As it currently stands, councils are required to take any planned council tax rise of 2% or more out to a local vote. It is thought that a 1% threshold would result in even the smallest rise in local levies going to a referendum.

A letter sent by chief secretary to the Treasury Danny Alexander to leaders of the Local Government Association Conservative and Labour groups and seen by LocalGov warns that lowering the threshold would put ‘an unnecessary further constraint’ on town halls and hit local services.

‘The Liberal Democrats have long believed in devolving power to the most local level, on the principle that the best decisions tend to be made by those closest to the people those decisions effect. It is for this reason, that the Liberal Democrats in the Coalition Government will not support proposals to lower the referendum threshold,’ Alexander wrote.

‘Because of the state of the public finances, we are having to ask a lot of local authorities, who, by and large, are rising to the challenge of cutting expenditure while protecting important public services. Lowering the threshold will put unnecessary further pressure on local authorities and the much needed services they provide.
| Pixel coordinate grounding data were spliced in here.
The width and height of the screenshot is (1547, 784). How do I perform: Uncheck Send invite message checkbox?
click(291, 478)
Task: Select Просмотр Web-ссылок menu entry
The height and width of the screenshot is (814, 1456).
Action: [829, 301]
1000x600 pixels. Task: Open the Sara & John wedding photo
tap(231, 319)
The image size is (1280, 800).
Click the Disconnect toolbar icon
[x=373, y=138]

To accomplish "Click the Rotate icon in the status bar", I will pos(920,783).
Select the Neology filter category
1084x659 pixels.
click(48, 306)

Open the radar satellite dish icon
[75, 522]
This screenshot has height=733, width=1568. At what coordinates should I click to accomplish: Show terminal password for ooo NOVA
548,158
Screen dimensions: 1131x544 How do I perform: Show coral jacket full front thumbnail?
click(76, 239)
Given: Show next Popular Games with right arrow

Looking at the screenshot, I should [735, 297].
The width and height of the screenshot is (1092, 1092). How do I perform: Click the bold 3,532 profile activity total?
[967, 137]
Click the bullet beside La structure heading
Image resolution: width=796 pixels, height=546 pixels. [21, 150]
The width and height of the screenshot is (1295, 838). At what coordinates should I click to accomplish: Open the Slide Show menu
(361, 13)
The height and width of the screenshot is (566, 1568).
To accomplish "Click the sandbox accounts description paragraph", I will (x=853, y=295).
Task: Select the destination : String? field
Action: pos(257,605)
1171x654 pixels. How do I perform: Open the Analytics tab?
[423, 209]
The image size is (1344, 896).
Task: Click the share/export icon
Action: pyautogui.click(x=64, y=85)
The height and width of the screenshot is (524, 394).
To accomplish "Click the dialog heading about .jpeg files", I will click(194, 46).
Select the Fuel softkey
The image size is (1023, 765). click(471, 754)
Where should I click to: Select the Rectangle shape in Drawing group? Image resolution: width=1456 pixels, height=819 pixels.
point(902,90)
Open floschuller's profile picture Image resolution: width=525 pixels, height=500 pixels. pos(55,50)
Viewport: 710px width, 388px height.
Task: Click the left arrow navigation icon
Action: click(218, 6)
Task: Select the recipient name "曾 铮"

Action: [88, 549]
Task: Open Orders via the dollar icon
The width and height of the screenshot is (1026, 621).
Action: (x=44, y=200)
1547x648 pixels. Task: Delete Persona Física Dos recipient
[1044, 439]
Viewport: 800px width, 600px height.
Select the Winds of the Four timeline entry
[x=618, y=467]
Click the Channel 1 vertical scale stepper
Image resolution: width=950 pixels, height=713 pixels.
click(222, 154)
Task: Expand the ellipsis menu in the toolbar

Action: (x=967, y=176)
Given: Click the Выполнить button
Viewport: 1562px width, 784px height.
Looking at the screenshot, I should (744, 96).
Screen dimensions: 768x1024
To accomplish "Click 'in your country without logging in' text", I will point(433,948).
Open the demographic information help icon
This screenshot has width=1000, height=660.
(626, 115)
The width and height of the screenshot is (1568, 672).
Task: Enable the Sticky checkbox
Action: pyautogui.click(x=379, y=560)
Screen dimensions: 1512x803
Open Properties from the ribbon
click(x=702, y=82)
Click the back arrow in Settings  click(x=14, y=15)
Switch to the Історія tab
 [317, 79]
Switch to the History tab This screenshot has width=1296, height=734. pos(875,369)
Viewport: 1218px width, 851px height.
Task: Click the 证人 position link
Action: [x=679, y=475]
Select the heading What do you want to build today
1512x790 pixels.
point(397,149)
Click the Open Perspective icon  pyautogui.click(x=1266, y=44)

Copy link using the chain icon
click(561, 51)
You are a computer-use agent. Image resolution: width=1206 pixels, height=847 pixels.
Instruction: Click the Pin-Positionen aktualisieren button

‘While I would strongly argue for local authorities to protect taxpayers from rises in council tax, nevertheless this is a choice that should rightly be made by local authorities and not be imposed centrally.

‘While Conservative and Labour Councils have been quick to increase Council Tax, Lib Dems have not. In the end, these councils should be accountable to their electorates. It is not for central government to impose such constraints,’ he added.